### Written task
Reproduce the blog post on Baltimore's murder rate word for word, in full.

### Page extract

Wednesday, December 30, 2015

Baltimore's murder rate

All year I have avoided the topic, because it isn't part of my expertise and it isn't urban design. Yet, can one write about Baltimore without its murder rate?

The original function of police is to protect the citizen from those who don't follow the rules and make fellow citizens their prey. (An older German word for police is Schutzmann or "protection man"). Anyone, rich or poor needs police once in a while, without police there is no safe and secure living and many Baltimore citizens have called on the police to give them protection, especially in the poorest communities. Police cannot be effective without the community and few communities never need police.
Police as a friend of the community

But if police becomes something like an occupying force, if there is too much police or they wield too much power or have too little oversight, the protection function turns into one of oppression in which upstanding citizens become the objects of police action just as much as criminals. (Especially Germans have rich experience with that).

We know that the tendency of police to abuse their power is most severely felt by minorities and those who are most are most disadvantaged since it makes them most vulnerable. We know that police abuse has been common in disinvested African American communities across America for a while but now nobody can deny it any longer with new video evidence pouring in every week.

### Given information
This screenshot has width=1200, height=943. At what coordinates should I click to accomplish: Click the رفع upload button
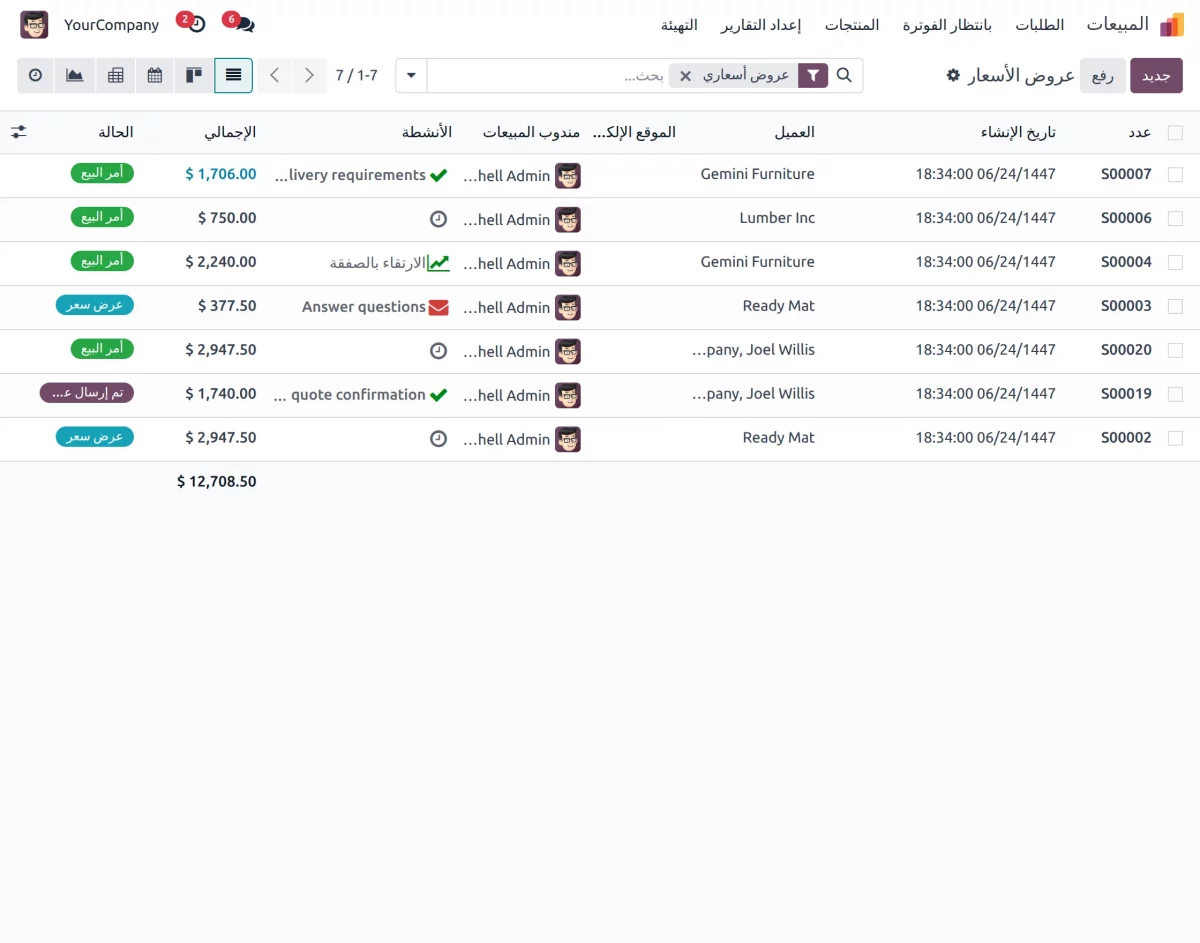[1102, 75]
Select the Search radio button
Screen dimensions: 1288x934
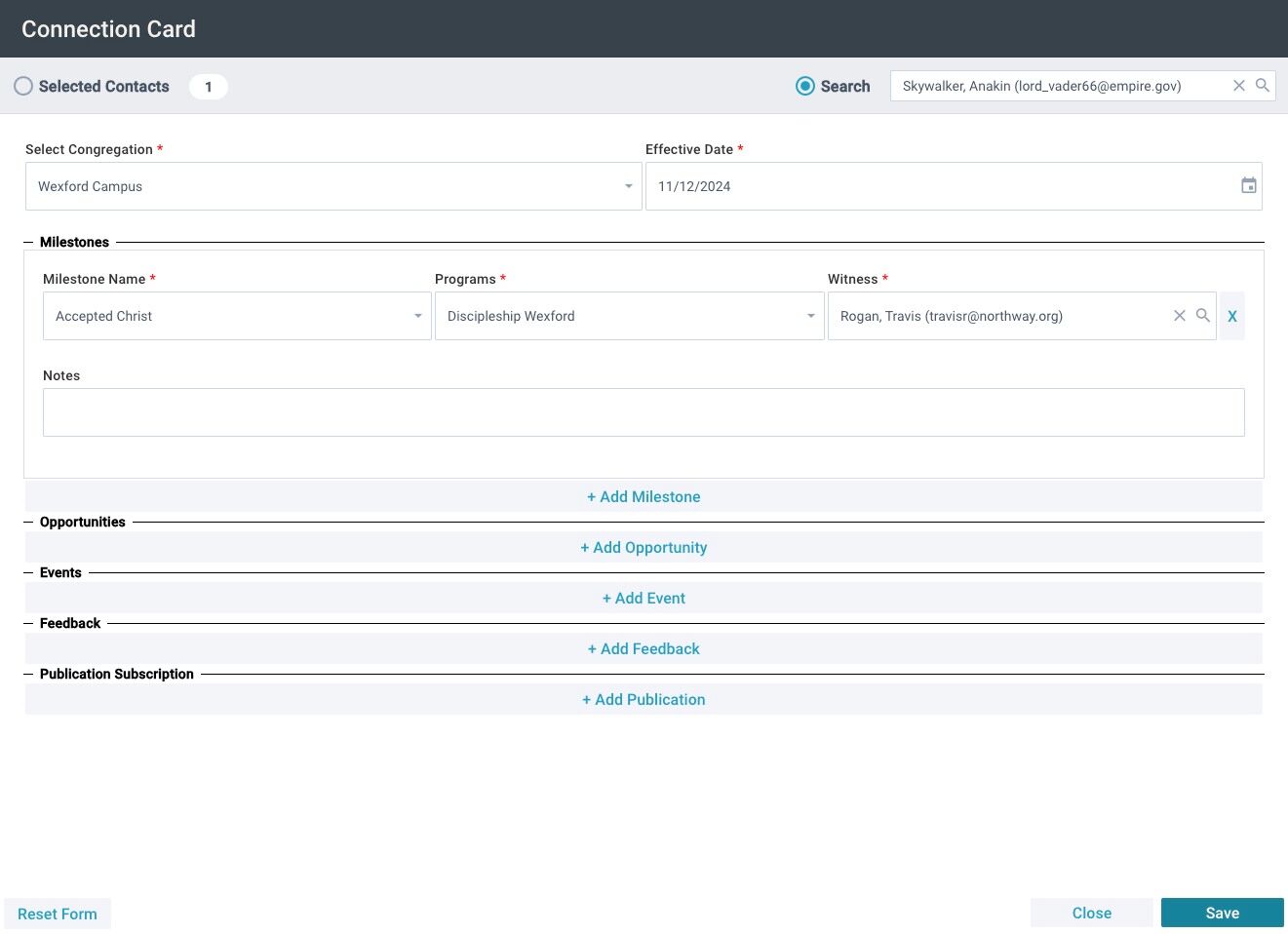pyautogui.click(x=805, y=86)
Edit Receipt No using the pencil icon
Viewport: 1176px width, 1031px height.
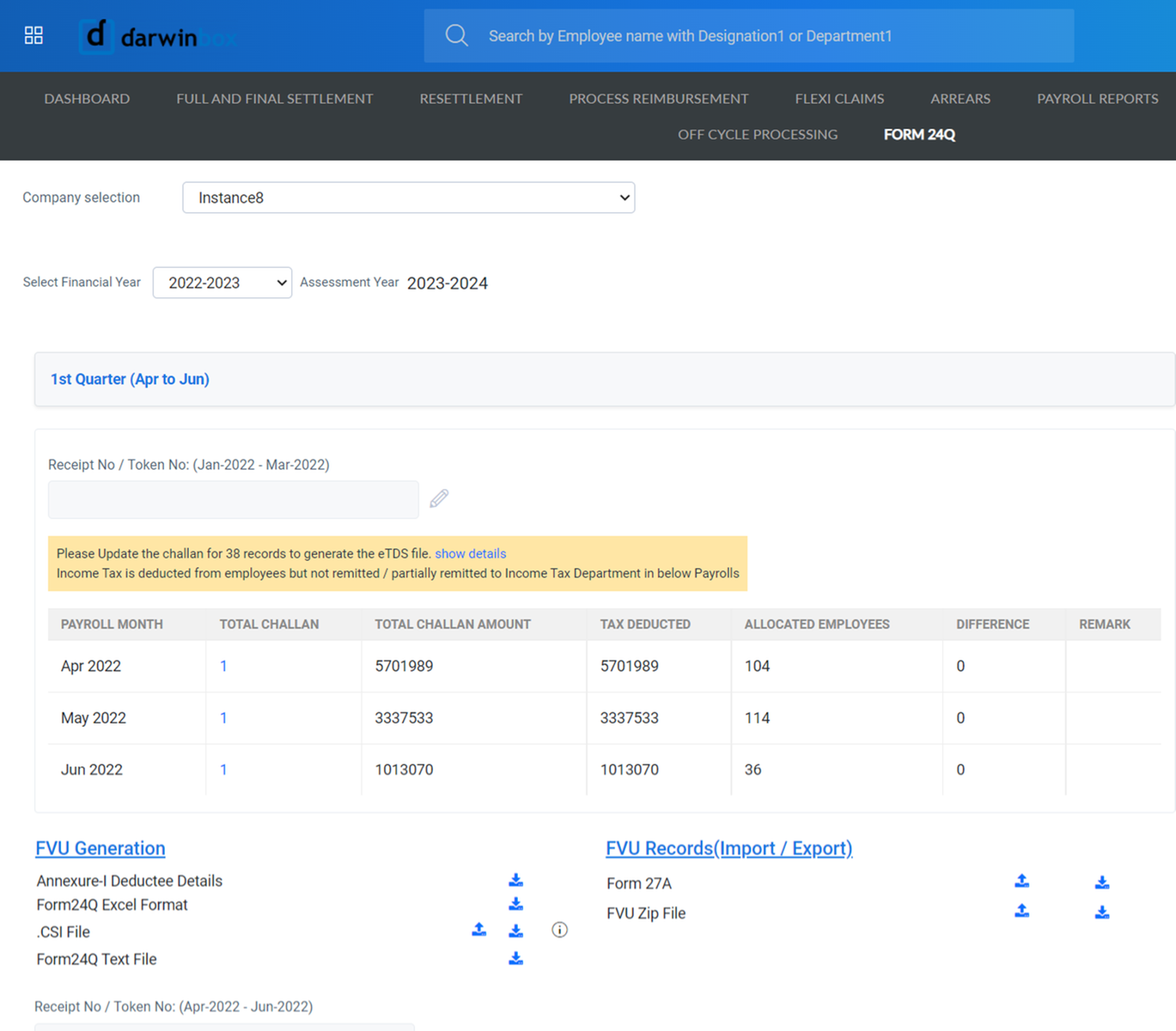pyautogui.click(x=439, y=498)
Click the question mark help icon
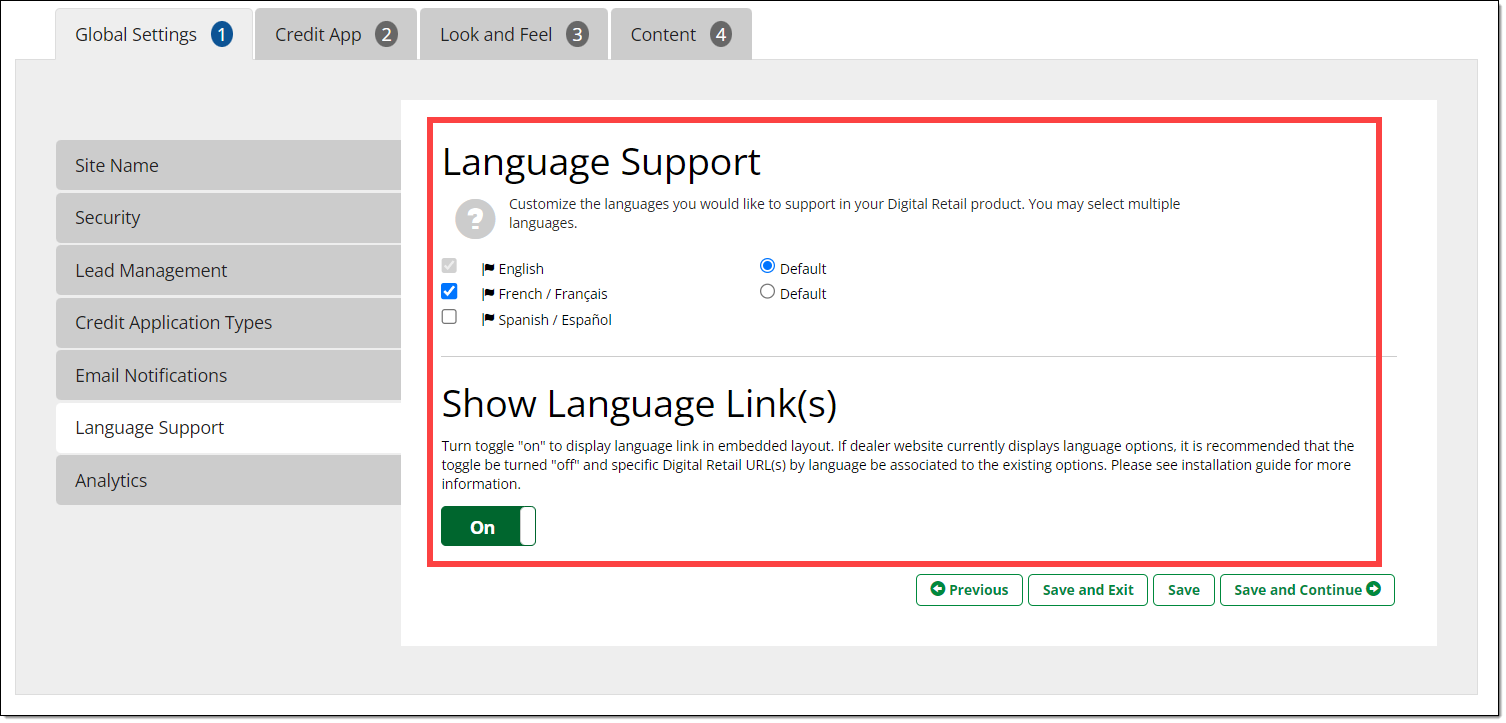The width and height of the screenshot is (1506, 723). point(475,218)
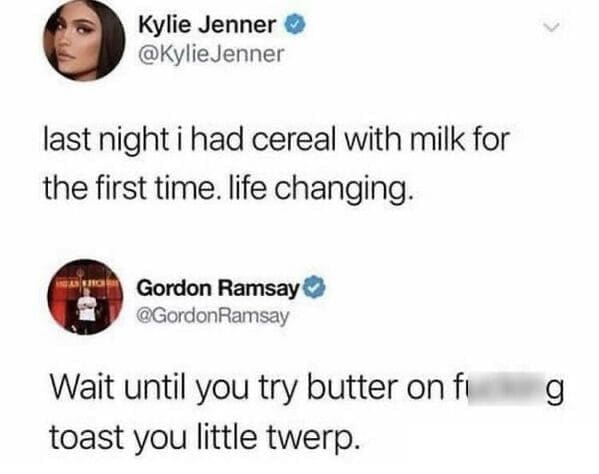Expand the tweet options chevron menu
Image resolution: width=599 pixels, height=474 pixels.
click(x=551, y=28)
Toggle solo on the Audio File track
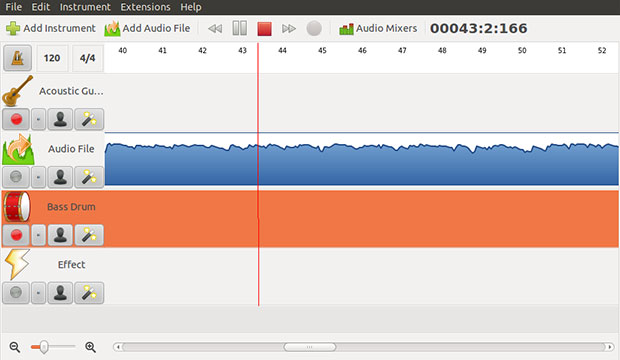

### Complete output
Wednesday, December 30, 2015

Baltimore's murder rate

All year I have avoided the topic, because it isn't part of my expertise and it isn't urban design. Yet, can one write about Baltimore without its murder rate?

The original function of police is to protect the citizen from those who don't follow the rules and make fellow citizens their prey. (An older German word for police is Schutzmann or "protection man"). Anyone, rich or poor needs police once in a while, without police there is no safe and secure living and many Baltimore citizens have called on the police to give them protection, especially in the poorest communities. Police cannot be effective without the community and few communities never need police.
Police as a friend of the community

But if police becomes something like an occupying force, if there is too much police or they wield too much power or have too little oversight, the protection function turns into one of oppression in which upstanding citizens become the objects of police action just as much as criminals. (Especially Germans have rich experience with that).

We know that the tendency of police to abuse their power is most severely felt by minorities and those who are most are most disadvantaged since it makes them most vulnerable. We know that police abuse has been common in disinvested African American communities across America for a while but now nobody can deny it any longer with new video evidence pouring in every week.